Please copy all of the rows below word for word, keeping each line as it stands.

::: Records

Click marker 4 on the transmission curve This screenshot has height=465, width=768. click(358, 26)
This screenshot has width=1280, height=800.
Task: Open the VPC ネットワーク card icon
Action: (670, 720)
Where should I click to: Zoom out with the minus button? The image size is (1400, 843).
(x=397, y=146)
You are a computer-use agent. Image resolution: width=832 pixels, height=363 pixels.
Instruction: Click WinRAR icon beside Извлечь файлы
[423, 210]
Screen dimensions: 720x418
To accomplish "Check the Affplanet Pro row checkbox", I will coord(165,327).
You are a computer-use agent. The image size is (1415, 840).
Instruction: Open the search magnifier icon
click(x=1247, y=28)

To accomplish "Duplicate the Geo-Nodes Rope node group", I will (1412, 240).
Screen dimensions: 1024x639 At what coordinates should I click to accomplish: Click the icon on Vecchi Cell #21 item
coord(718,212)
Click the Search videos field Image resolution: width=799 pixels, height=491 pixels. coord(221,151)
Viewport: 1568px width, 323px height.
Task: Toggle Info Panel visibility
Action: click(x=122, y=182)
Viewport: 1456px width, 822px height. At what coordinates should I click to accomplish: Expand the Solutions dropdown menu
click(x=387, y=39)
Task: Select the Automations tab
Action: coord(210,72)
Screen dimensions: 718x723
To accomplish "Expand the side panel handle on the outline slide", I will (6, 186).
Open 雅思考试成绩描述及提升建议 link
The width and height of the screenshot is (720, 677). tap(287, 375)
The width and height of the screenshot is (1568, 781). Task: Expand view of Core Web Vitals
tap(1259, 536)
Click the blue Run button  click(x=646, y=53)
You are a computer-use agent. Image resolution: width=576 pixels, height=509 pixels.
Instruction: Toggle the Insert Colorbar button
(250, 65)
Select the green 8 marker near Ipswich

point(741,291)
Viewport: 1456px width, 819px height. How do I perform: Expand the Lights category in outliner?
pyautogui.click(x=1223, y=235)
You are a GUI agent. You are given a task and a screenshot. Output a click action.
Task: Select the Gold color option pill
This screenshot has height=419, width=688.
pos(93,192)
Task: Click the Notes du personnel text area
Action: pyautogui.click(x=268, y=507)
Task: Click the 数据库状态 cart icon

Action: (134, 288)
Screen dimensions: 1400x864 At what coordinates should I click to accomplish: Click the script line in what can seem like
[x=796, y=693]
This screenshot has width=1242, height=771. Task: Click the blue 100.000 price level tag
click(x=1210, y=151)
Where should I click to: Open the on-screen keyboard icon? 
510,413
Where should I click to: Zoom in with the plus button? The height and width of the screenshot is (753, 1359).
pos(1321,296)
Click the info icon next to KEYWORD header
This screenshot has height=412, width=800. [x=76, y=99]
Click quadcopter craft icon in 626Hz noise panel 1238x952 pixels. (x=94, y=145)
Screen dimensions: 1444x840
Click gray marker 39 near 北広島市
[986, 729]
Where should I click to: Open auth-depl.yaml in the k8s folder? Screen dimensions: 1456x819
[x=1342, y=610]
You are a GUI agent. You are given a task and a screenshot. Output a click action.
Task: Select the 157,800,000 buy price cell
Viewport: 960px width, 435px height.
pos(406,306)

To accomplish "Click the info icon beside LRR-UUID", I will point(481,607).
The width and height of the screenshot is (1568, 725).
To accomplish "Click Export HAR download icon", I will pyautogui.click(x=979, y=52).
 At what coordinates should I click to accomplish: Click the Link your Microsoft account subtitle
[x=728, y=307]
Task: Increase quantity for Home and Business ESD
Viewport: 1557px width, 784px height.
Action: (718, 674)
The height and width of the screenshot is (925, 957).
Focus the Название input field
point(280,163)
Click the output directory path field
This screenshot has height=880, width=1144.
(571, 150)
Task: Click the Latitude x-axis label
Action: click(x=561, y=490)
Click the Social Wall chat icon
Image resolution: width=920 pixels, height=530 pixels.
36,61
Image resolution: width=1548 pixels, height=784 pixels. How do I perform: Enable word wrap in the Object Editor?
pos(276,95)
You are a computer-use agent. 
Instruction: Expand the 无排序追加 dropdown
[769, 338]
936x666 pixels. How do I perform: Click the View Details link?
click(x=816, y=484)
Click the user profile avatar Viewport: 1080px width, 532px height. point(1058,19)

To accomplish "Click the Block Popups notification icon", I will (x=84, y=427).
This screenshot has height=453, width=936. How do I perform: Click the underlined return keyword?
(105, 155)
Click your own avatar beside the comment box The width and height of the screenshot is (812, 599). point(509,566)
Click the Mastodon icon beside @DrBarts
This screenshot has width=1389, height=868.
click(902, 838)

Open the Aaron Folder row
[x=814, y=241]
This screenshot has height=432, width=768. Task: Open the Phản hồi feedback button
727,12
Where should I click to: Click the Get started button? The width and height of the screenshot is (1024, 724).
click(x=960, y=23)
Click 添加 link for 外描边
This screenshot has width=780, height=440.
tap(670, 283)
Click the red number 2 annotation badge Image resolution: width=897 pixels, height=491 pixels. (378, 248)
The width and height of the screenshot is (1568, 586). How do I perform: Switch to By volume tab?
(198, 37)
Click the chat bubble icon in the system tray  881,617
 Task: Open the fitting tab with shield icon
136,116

::::::

**Finished answer**
Click marker 4 on the transmission curve This screenshot has height=465, width=768. click(358, 26)
This screenshot has width=1280, height=800.
Task: Open the VPC ネットワーク card icon
Action: (670, 720)
Where should I click to: Zoom out with the minus button? The image size is (1400, 843).
(x=397, y=146)
You are a computer-use agent. Image resolution: width=832 pixels, height=363 pixels.
Instruction: Click WinRAR icon beside Извлечь файлы
[423, 210]
Screen dimensions: 720x418
To accomplish "Check the Affplanet Pro row checkbox", I will coord(165,327).
You are a computer-use agent. The image size is (1415, 840).
Instruction: Open the search magnifier icon
click(x=1247, y=28)

To accomplish "Duplicate the Geo-Nodes Rope node group", I will (1412, 240).
Screen dimensions: 1024x639 At what coordinates should I click to accomplish: Click the icon on Vecchi Cell #21 item
coord(718,212)
Click the Search videos field Image resolution: width=799 pixels, height=491 pixels. coord(221,151)
Viewport: 1568px width, 323px height.
Task: Toggle Info Panel visibility
Action: click(x=122, y=182)
Viewport: 1456px width, 822px height. At what coordinates should I click to accomplish: Expand the Solutions dropdown menu
click(x=387, y=39)
Task: Select the Automations tab
Action: coord(210,72)
Screen dimensions: 718x723
To accomplish "Expand the side panel handle on the outline slide", I will (6, 186).
Open 雅思考试成绩描述及提升建议 link
The width and height of the screenshot is (720, 677). tap(287, 375)
The width and height of the screenshot is (1568, 781). Task: Expand view of Core Web Vitals
tap(1259, 536)
Click the blue Run button  click(x=646, y=53)
You are a computer-use agent. Image resolution: width=576 pixels, height=509 pixels.
Instruction: Toggle the Insert Colorbar button
(250, 65)
Select the green 8 marker near Ipswich

point(741,291)
Viewport: 1456px width, 819px height. How do I perform: Expand the Lights category in outliner?
pyautogui.click(x=1223, y=235)
You are a GUI agent. You are given a task and a screenshot. Output a click action.
Task: Select the Gold color option pill
This screenshot has height=419, width=688.
pos(93,192)
Task: Click the Notes du personnel text area
Action: pyautogui.click(x=268, y=507)
Task: Click the 数据库状态 cart icon

Action: (134, 288)
Screen dimensions: 1400x864 At what coordinates should I click to accomplish: Click the script line in what can seem like
[x=796, y=693]
This screenshot has width=1242, height=771. Task: Click the blue 100.000 price level tag
click(x=1210, y=151)
Where should I click to: Open the on-screen keyboard icon? 
510,413
Where should I click to: Zoom in with the plus button? The height and width of the screenshot is (753, 1359).
pos(1321,296)
Click the info icon next to KEYWORD header
This screenshot has height=412, width=800. [x=76, y=99]
Click quadcopter craft icon in 626Hz noise panel 1238x952 pixels. (x=94, y=145)
Screen dimensions: 1444x840
Click gray marker 39 near 北広島市
[986, 729]
Where should I click to: Open auth-depl.yaml in the k8s folder? Screen dimensions: 1456x819
[x=1342, y=610]
You are a GUI agent. You are given a task and a screenshot. Output a click action.
Task: Select the 157,800,000 buy price cell
Viewport: 960px width, 435px height.
pos(406,306)

To accomplish "Click the info icon beside LRR-UUID", I will point(481,607).
The width and height of the screenshot is (1568, 725).
To accomplish "Click Export HAR download icon", I will pyautogui.click(x=979, y=52).
 At what coordinates should I click to accomplish: Click the Link your Microsoft account subtitle
[x=728, y=307]
Task: Increase quantity for Home and Business ESD
Viewport: 1557px width, 784px height.
Action: (718, 674)
The height and width of the screenshot is (925, 957).
Focus the Название input field
point(280,163)
Click the output directory path field
This screenshot has height=880, width=1144.
(571, 150)
Task: Click the Latitude x-axis label
Action: click(x=561, y=490)
Click the Social Wall chat icon
Image resolution: width=920 pixels, height=530 pixels.
36,61
Image resolution: width=1548 pixels, height=784 pixels. How do I perform: Enable word wrap in the Object Editor?
pos(276,95)
You are a computer-use agent. 
Instruction: Expand the 无排序追加 dropdown
[769, 338]
936x666 pixels. How do I perform: Click the View Details link?
click(x=816, y=484)
Click the user profile avatar Viewport: 1080px width, 532px height. point(1058,19)

To accomplish "Click the Block Popups notification icon", I will (x=84, y=427).
This screenshot has height=453, width=936. How do I perform: Click the underlined return keyword?
(105, 155)
Click your own avatar beside the comment box The width and height of the screenshot is (812, 599). point(509,566)
Click the Mastodon icon beside @DrBarts
This screenshot has width=1389, height=868.
click(902, 838)

Open the Aaron Folder row
[x=814, y=241]
This screenshot has height=432, width=768. Task: Open the Phản hồi feedback button
727,12
Where should I click to: Click the Get started button? The width and height of the screenshot is (1024, 724).
click(x=960, y=23)
Click 添加 link for 外描边
This screenshot has width=780, height=440.
tap(670, 283)
Click the red number 2 annotation badge Image resolution: width=897 pixels, height=491 pixels. (378, 248)
The width and height of the screenshot is (1568, 586). How do I perform: Switch to By volume tab?
(198, 37)
Click the chat bubble icon in the system tray  881,617
 Task: Open the fitting tab with shield icon
136,116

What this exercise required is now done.